Empowering Gen Z in Politics

Julia Leigh
3 min readFeb 6, 2024
Photo by Dan Dennis on Unsplash

In 2023, the U.S. swore in its first Gen Z Congressman: 25-year-old Maxwell Frost of Florida’s 10th congressional district. Frost was an outlier by several decades among his new congressional peers — the House’s average age sits at about 57.9 — but his election signaled hope for the young people of this country who feel underrepresented by their much older governmental bodies.

As Gen Zers enter adulthood and the public sphere, the question of their political participation is a hot topic. Even though recent elections have brought more young people out to vote, their national turnout has not broken 30%. Meanwhile, older age groups consistently pull over half of their members to the polls.

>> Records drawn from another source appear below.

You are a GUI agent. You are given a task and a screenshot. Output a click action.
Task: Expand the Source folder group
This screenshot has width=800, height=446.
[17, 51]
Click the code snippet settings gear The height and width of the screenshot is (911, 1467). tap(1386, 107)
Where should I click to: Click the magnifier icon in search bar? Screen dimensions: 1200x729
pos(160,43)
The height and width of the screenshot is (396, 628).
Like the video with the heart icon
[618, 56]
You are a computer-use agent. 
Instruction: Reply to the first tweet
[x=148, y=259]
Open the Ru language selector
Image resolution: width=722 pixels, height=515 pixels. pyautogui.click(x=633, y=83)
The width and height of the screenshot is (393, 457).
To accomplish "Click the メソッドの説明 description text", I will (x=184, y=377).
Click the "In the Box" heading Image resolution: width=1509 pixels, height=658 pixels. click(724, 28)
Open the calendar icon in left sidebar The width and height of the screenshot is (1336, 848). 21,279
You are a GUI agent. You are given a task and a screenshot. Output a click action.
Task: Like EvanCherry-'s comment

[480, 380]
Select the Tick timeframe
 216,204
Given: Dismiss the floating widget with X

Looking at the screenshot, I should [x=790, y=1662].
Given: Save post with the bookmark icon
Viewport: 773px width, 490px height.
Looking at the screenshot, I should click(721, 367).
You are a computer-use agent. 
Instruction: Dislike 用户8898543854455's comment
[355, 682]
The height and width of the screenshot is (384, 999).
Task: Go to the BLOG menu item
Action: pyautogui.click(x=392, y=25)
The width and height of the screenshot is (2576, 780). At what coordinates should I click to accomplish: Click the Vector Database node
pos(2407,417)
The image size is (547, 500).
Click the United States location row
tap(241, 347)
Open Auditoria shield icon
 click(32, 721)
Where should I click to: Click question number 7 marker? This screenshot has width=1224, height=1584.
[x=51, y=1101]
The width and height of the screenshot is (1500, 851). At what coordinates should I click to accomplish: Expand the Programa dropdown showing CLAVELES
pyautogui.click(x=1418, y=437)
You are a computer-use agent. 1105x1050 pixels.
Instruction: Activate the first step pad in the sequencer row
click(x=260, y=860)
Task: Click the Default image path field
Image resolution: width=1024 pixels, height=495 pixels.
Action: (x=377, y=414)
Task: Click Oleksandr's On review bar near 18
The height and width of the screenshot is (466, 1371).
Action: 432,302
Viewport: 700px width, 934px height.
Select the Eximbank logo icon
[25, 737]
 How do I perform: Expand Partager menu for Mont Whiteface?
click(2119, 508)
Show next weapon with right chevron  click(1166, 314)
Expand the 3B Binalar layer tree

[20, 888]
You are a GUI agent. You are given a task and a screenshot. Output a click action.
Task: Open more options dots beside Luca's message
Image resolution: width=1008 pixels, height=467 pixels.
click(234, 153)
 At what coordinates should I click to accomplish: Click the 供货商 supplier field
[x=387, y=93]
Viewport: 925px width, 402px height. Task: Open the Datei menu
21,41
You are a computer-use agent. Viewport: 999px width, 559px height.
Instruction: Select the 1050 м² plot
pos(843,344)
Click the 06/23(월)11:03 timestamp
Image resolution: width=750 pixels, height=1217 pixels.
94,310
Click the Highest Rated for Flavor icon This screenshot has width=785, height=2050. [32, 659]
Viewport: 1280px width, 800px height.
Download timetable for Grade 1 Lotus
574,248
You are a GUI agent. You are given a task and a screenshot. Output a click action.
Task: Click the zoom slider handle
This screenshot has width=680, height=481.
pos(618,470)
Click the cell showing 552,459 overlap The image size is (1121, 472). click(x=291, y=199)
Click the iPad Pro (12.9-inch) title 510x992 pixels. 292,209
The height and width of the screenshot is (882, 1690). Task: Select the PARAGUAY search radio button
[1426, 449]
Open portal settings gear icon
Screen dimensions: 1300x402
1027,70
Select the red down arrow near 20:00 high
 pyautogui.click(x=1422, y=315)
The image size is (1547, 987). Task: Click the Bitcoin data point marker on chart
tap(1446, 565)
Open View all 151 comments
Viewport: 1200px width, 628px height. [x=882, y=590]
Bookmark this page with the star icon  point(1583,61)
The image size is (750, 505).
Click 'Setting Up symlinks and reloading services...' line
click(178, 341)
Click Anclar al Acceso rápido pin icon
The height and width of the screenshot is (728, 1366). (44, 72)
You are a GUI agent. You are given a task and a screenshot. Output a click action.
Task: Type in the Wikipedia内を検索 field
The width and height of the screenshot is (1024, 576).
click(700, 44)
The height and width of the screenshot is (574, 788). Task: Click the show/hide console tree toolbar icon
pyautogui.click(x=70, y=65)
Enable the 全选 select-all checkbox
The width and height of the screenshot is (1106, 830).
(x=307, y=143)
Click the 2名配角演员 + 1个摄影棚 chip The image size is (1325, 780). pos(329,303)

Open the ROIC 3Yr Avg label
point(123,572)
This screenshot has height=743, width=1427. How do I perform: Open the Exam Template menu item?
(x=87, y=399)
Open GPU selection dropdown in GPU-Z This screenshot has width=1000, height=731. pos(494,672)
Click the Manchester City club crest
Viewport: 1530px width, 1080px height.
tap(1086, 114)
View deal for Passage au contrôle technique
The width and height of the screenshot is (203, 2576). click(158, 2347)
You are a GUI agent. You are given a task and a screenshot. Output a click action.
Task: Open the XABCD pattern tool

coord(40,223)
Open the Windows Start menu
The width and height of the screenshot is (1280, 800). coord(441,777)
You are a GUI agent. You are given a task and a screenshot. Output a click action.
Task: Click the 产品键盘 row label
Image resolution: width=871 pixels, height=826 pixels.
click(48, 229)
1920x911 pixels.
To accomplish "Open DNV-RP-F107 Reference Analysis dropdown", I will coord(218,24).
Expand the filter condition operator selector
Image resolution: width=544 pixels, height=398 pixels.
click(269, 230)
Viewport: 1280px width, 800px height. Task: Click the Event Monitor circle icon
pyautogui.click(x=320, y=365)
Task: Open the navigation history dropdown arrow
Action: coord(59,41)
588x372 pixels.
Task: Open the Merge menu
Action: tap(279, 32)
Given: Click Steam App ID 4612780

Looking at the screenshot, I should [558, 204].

The future is our youth’s inheritance, and 55% of them are concerned with the direction our democracy is moving in. It’s easy to feel hopeless against what seems like a complicated, impenetrable political machine. Allegations of apathy and disillusionment have cast young people as avoidant, uninterested, or ignorant in the realm of political knowledge. However, studies show that the lack of civic engagement among young people isn’t due to a lack of caring — rather, uncertainty plays a key role in keeping young adults away from and out of politics.

But as Congressman Frost shows us, young people can and should enter the political realm, not just as observers, but as actors.

Photo by Colin Lloyd on Unsplash

It may seem surprising that the generation that grew up with supercomputers in their pockets still experiences so much uncertainty around political information. But with greater choice comes greater risk. The multitude of options offering political commentary — from social media networks to late-night comedy programs — have created a treacherous political information landscape. Information overload looms as a constant threat and one has to be careful where they place their trust to navigate the minefield of misinformation. Good critical information and digital literacy skills are important tools in our arsenal to successfully and sustainably navigate this media-rich political terrain.

“We have found a strong relationship between young voters’ perceptions of confidence in their political knowledge and the likelihood they will exercise their right to vote.” — Kaid, McKinney, & Tedesco (2007)

Political efficacy is used by scholars to describe how an individual views the effectiveness of their political action and contains an external and internal element. External efficacy deals with a person’s confidence in the government’s ability and/or willingness to respond to citizen demands. Internal efficacy, however, concerns a voter’s view of their qualification to cast an informed vote.

While young people do tend to be more disillusioned with the political system, their lack of self-confidence may be a more critical component of their political disengagement. “We have found a strong relationship between young voters’ perceptions of confidence in their political knowledge and the likelihood they will exercise their right to vote,” wrote Kaid, McKinney, and Tedesco in their 2007 study of the relationship between political efficacy and voting behavior among younger vs. older citizens.

Traditionally, young people have had little agency in their civic instruction. But when we shift the pedagogical paradigm to center learners as active participants in their civic education, we can create confident students who feel qualified to have and use their political voice. Empowering young people in their sense of political efficacy can better prepare them to critically interact with the many sources of information crowding their news feeds, enabling them to feel more confident in their understanding of the political climate and thus more qualified to participate in the democratic process.